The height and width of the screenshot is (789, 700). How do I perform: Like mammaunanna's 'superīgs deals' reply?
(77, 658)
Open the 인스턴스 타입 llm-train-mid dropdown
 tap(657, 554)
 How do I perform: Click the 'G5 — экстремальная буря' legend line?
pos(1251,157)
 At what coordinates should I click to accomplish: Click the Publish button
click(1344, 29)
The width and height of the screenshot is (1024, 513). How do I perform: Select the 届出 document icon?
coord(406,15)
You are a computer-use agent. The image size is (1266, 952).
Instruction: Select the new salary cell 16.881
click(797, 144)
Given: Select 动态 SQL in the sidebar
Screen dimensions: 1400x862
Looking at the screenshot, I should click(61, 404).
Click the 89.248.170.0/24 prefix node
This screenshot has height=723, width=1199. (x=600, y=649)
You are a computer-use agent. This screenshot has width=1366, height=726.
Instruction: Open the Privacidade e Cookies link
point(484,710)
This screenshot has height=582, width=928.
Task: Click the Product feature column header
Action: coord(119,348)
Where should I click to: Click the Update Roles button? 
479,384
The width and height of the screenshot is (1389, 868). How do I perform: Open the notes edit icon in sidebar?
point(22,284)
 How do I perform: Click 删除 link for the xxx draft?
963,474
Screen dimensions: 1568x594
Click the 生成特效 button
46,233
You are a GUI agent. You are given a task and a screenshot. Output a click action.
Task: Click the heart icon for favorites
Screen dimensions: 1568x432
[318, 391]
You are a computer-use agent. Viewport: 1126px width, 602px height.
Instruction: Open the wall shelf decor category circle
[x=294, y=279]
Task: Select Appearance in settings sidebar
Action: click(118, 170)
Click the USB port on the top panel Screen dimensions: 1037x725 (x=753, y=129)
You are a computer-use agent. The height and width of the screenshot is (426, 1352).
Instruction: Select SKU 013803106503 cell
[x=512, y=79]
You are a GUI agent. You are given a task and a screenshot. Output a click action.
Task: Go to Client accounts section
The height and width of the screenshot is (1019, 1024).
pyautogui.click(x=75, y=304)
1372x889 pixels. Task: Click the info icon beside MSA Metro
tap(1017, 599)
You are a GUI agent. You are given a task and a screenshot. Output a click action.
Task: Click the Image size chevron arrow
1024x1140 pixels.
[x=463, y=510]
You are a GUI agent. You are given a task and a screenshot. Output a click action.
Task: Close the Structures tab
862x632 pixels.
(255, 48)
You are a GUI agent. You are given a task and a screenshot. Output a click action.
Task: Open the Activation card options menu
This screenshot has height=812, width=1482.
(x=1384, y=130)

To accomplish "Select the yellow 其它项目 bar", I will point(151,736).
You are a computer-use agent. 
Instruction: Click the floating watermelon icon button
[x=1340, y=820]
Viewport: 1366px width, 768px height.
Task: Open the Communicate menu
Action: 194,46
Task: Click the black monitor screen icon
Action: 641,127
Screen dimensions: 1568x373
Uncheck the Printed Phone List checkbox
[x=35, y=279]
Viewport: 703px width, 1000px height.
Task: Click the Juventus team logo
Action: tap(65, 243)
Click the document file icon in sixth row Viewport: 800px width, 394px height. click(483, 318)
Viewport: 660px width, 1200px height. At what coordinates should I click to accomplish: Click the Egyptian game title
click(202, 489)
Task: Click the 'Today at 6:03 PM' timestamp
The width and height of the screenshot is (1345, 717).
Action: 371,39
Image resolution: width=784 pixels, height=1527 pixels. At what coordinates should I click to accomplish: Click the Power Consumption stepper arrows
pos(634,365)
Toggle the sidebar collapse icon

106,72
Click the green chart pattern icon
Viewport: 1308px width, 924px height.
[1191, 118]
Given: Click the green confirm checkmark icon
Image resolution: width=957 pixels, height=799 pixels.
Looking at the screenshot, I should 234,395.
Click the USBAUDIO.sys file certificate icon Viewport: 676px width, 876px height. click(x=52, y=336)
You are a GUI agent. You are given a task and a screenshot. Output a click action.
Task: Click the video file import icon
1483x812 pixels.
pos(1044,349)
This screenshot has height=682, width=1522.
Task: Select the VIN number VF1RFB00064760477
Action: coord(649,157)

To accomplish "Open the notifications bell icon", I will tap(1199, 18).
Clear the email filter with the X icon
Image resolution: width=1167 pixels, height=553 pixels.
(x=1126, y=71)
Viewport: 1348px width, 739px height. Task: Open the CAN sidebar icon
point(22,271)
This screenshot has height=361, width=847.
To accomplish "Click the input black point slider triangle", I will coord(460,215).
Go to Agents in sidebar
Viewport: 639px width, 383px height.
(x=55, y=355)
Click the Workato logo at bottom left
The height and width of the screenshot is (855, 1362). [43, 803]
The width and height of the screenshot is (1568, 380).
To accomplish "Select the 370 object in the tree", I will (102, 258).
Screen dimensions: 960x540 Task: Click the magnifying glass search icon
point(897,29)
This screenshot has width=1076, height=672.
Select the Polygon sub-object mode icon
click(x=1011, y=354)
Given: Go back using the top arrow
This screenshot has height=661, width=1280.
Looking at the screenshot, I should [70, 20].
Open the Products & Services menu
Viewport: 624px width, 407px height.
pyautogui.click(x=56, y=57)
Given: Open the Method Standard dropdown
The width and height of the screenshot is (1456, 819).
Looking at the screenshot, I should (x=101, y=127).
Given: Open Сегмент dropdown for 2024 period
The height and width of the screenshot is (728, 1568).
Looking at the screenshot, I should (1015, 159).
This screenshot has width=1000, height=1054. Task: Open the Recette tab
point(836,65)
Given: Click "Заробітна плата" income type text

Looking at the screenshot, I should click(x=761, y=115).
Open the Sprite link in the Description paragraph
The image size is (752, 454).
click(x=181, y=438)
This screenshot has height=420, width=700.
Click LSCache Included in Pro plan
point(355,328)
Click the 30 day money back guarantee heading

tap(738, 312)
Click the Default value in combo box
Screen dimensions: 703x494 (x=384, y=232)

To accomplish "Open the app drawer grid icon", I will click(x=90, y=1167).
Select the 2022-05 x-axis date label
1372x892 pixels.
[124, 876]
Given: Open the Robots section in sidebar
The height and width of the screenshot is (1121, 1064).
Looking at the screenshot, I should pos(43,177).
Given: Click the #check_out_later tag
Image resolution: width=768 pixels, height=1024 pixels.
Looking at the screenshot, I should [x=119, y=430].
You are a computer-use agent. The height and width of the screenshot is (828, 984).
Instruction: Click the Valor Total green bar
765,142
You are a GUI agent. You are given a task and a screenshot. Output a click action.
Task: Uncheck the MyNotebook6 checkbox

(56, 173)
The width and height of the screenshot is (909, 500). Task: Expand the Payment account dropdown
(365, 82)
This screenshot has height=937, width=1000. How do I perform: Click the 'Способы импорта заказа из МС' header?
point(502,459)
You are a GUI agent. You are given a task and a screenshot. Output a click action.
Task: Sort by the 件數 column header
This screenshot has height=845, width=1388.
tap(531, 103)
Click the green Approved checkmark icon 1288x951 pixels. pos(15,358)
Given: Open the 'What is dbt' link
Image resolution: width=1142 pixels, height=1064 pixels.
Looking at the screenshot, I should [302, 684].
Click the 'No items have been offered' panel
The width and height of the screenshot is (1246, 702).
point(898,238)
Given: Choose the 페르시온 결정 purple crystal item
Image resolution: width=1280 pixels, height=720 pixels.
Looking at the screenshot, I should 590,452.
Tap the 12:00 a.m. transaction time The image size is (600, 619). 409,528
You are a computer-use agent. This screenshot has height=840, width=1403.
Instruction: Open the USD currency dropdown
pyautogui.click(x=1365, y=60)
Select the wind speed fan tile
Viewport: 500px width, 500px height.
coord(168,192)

------------------------------------------------------------

**Problem to work on:**
Transcribe all of the data above precisely as it appears, line for line, without any alteration.

**Solution to this problem:**
The height and width of the screenshot is (789, 700). How do I perform: Like mammaunanna's 'superīgs deals' reply?
(77, 658)
Open the 인스턴스 타입 llm-train-mid dropdown
 tap(657, 554)
 How do I perform: Click the 'G5 — экстремальная буря' legend line?
pos(1251,157)
 At what coordinates should I click to accomplish: Click the Publish button
click(1344, 29)
The width and height of the screenshot is (1024, 513). How do I perform: Select the 届出 document icon?
coord(406,15)
You are a computer-use agent. The image size is (1266, 952).
Instruction: Select the new salary cell 16.881
click(797, 144)
Given: Select 动态 SQL in the sidebar
Screen dimensions: 1400x862
Looking at the screenshot, I should click(61, 404).
Click the 89.248.170.0/24 prefix node
This screenshot has height=723, width=1199. (x=600, y=649)
You are a computer-use agent. This screenshot has width=1366, height=726.
Instruction: Open the Privacidade e Cookies link
point(484,710)
This screenshot has height=582, width=928.
Task: Click the Product feature column header
Action: coord(119,348)
Where should I click to: Click the Update Roles button? 
479,384
The width and height of the screenshot is (1389, 868). How do I perform: Open the notes edit icon in sidebar?
point(22,284)
 How do I perform: Click 删除 link for the xxx draft?
963,474
Screen dimensions: 1568x594
Click the 生成特效 button
46,233
You are a GUI agent. You are given a task and a screenshot. Output a click action.
Task: Click the heart icon for favorites
Screen dimensions: 1568x432
[318, 391]
You are a computer-use agent. Viewport: 1126px width, 602px height.
Instruction: Open the wall shelf decor category circle
[x=294, y=279]
Task: Select Appearance in settings sidebar
Action: click(118, 170)
Click the USB port on the top panel Screen dimensions: 1037x725 (x=753, y=129)
You are a computer-use agent. The height and width of the screenshot is (426, 1352).
Instruction: Select SKU 013803106503 cell
[x=512, y=79]
You are a GUI agent. You are given a task and a screenshot. Output a click action.
Task: Go to Client accounts section
The height and width of the screenshot is (1019, 1024).
pyautogui.click(x=75, y=304)
1372x889 pixels. Task: Click the info icon beside MSA Metro
tap(1017, 599)
You are a GUI agent. You are given a task and a screenshot. Output a click action.
Task: Click the Image size chevron arrow
1024x1140 pixels.
[x=463, y=510]
You are a GUI agent. You are given a task and a screenshot. Output a click action.
Task: Close the Structures tab
862x632 pixels.
(255, 48)
You are a GUI agent. You are given a task and a screenshot. Output a click action.
Task: Open the Activation card options menu
This screenshot has height=812, width=1482.
(x=1384, y=130)

To accomplish "Select the yellow 其它项目 bar", I will point(151,736).
You are a computer-use agent. 
Instruction: Click the floating watermelon icon button
[x=1340, y=820]
Viewport: 1366px width, 768px height.
Task: Open the Communicate menu
Action: 194,46
Task: Click the black monitor screen icon
Action: 641,127
Screen dimensions: 1568x373
Uncheck the Printed Phone List checkbox
[x=35, y=279]
Viewport: 703px width, 1000px height.
Task: Click the Juventus team logo
Action: tap(65, 243)
Click the document file icon in sixth row Viewport: 800px width, 394px height. click(483, 318)
Viewport: 660px width, 1200px height. At what coordinates should I click to accomplish: Click the Egyptian game title
click(202, 489)
Task: Click the 'Today at 6:03 PM' timestamp
The width and height of the screenshot is (1345, 717).
Action: 371,39
Image resolution: width=784 pixels, height=1527 pixels. At what coordinates should I click to accomplish: Click the Power Consumption stepper arrows
pos(634,365)
Toggle the sidebar collapse icon

106,72
Click the green chart pattern icon
Viewport: 1308px width, 924px height.
[1191, 118]
Given: Click the green confirm checkmark icon
Image resolution: width=957 pixels, height=799 pixels.
Looking at the screenshot, I should 234,395.
Click the USBAUDIO.sys file certificate icon Viewport: 676px width, 876px height. click(x=52, y=336)
You are a GUI agent. You are given a task and a screenshot. Output a click action.
Task: Click the video file import icon
1483x812 pixels.
pos(1044,349)
This screenshot has height=682, width=1522.
Task: Select the VIN number VF1RFB00064760477
Action: coord(649,157)

To accomplish "Open the notifications bell icon", I will tap(1199, 18).
Clear the email filter with the X icon
Image resolution: width=1167 pixels, height=553 pixels.
(x=1126, y=71)
Viewport: 1348px width, 739px height. Task: Open the CAN sidebar icon
point(22,271)
This screenshot has height=361, width=847.
To accomplish "Click the input black point slider triangle", I will coord(460,215).
Go to Agents in sidebar
Viewport: 639px width, 383px height.
(x=55, y=355)
Click the Workato logo at bottom left
The height and width of the screenshot is (855, 1362). [43, 803]
The width and height of the screenshot is (1568, 380).
To accomplish "Select the 370 object in the tree", I will (102, 258).
Screen dimensions: 960x540 Task: Click the magnifying glass search icon
point(897,29)
This screenshot has width=1076, height=672.
Select the Polygon sub-object mode icon
click(x=1011, y=354)
Given: Go back using the top arrow
This screenshot has height=661, width=1280.
Looking at the screenshot, I should [70, 20].
Open the Products & Services menu
Viewport: 624px width, 407px height.
pyautogui.click(x=56, y=57)
Given: Open the Method Standard dropdown
The width and height of the screenshot is (1456, 819).
Looking at the screenshot, I should (x=101, y=127).
Given: Open Сегмент dropdown for 2024 period
The height and width of the screenshot is (728, 1568).
Looking at the screenshot, I should (1015, 159).
This screenshot has width=1000, height=1054. Task: Open the Recette tab
point(836,65)
Given: Click "Заробітна плата" income type text

Looking at the screenshot, I should click(x=761, y=115).
Open the Sprite link in the Description paragraph
The image size is (752, 454).
click(x=181, y=438)
This screenshot has height=420, width=700.
Click LSCache Included in Pro plan
point(355,328)
Click the 30 day money back guarantee heading

tap(738, 312)
Click the Default value in combo box
Screen dimensions: 703x494 (x=384, y=232)

To accomplish "Open the app drawer grid icon", I will click(x=90, y=1167).
Select the 2022-05 x-axis date label
1372x892 pixels.
[124, 876]
Given: Open the Robots section in sidebar
The height and width of the screenshot is (1121, 1064).
Looking at the screenshot, I should pos(43,177).
Given: Click the #check_out_later tag
Image resolution: width=768 pixels, height=1024 pixels.
Looking at the screenshot, I should [x=119, y=430].
You are a computer-use agent. The height and width of the screenshot is (828, 984).
Instruction: Click the Valor Total green bar
765,142
You are a GUI agent. You are given a task and a screenshot. Output a click action.
Task: Uncheck the MyNotebook6 checkbox

(56, 173)
The width and height of the screenshot is (909, 500). Task: Expand the Payment account dropdown
(365, 82)
This screenshot has height=937, width=1000. How do I perform: Click the 'Способы импорта заказа из МС' header?
point(502,459)
You are a GUI agent. You are given a task and a screenshot. Output a click action.
Task: Sort by the 件數 column header
This screenshot has height=845, width=1388.
tap(531, 103)
Click the green Approved checkmark icon 1288x951 pixels. pos(15,358)
Given: Open the 'What is dbt' link
Image resolution: width=1142 pixels, height=1064 pixels.
Looking at the screenshot, I should [302, 684].
Click the 'No items have been offered' panel
The width and height of the screenshot is (1246, 702).
point(898,238)
Given: Choose the 페르시온 결정 purple crystal item
Image resolution: width=1280 pixels, height=720 pixels.
Looking at the screenshot, I should 590,452.
Tap the 12:00 a.m. transaction time The image size is (600, 619). 409,528
You are a computer-use agent. This screenshot has height=840, width=1403.
Instruction: Open the USD currency dropdown
pyautogui.click(x=1365, y=60)
Select the wind speed fan tile
Viewport: 500px width, 500px height.
coord(168,192)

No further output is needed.